一方、ニール・ヤングはいまだに走り続けている。「デッドマン」(1995・ジョニー・デップ主演)の音楽を担当した時には、映像を見ながら即興で2時間ギターを弾き「どこをどうやって使ってもいいから」と監督のジム・ジャームッシュに渡したという。これがもう最高のロードムービー感をかもし出しており、これを超える映画音楽が一体どこにあるだろうか?と痺れたものだった。

そんなニール・ヤングが来日したのである。私は2日目の武道館公演を見に行ったが、まずはその客層に驚いた。こんなに年齢層の高いライブは初めてだし、日本人も外国人も、ふだん街で見かけないようなタイプばかりなのだ。格好なんて気にしないぞって人も多かった。つまりニール・ヤングのような人たちが中心。ライブの見方も真剣でコワイのである。ニール・ヤングもすごいが、客席はもっとすごく、2階席の1番前という素敵な席でずっと座って見ていた私もへとへと。隣にいたカナダ人のおっさんが「お前にわかるんかい?」という感じで時々こちらを見るのもプレッシャーであった。

後半のギタープレイはあまりにもしつこくて、1曲1曲がなかなか終わらなかった。ラストの「ライク・ア・ハリケーン」に至っては、最初の音が出てから曲がちゃんとスタートするまで、10分以上かかっただろうか。長い長い演奏が終わりに近付き、そろそろ終わるかなと思ってから完全に終わるまで、さらに10分引っ張った。
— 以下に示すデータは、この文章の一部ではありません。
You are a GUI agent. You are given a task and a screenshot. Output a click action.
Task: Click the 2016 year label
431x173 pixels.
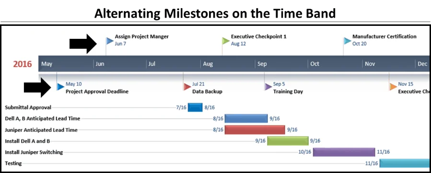coord(23,64)
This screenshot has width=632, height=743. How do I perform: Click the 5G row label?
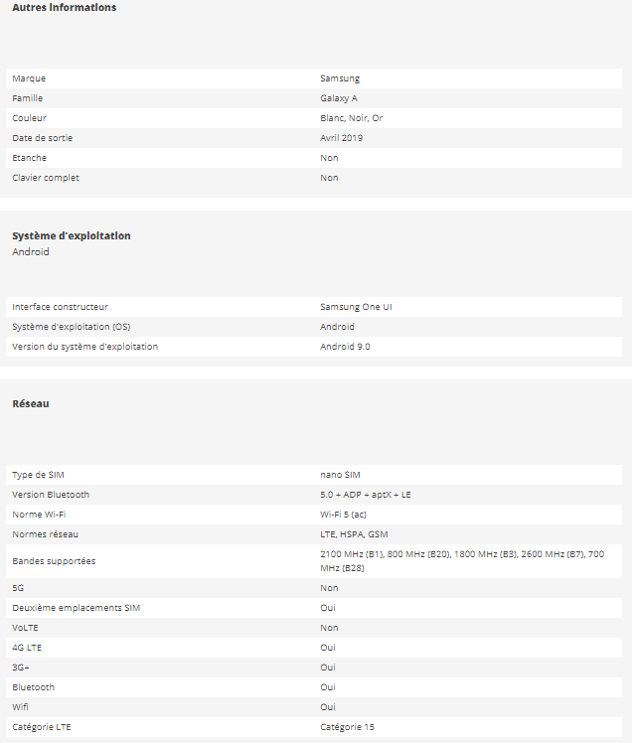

前半は「グリーン・デイル」という架空の町を舞台にしたミュージカル風の構成で、同タイトルのニューアルバムを順番通りに演奏した。内容は、土地と家族をめぐる究極の旅。フォークナーのような中上健次のような浅井健一のような浜田省吾のような世界が、チープにして壮大なステージで繰り広げられるのである。最後はキャスト総出演で踊り、星条旗を振るが、ニール・ヤングはカナディアンだし、911テロ後のチャリティ番組で放送自粛の「イマジン」を歌った人でもある。もう、ぜんぜん誰にも媚びていない。男の子というものは、自分が何のために生まれ、どこへ行き、何を捨て、どうやって死ぬのかを考えるために旅に出たりするものだが、ニール・ヤングはまだ、旅の途中である。

日本語の字幕なんて、もちろんない。彼は延々と英語で語り、延々とギターを弾く。ニール様が発した日本語といえば冒頭の「どうもありがとう」のみ。しかも、ものすごく下手だった。

あとで聞いたところによると、武道館の初日、ニール様は「ライク・ア・ハリケーン」を演奏しなかったという。ブーイングの結果、2日目には仕方なくやることにしたんだろうか。すごすぎだ。孤高のロッカーは生涯現役。ちっとも成熟していなかった。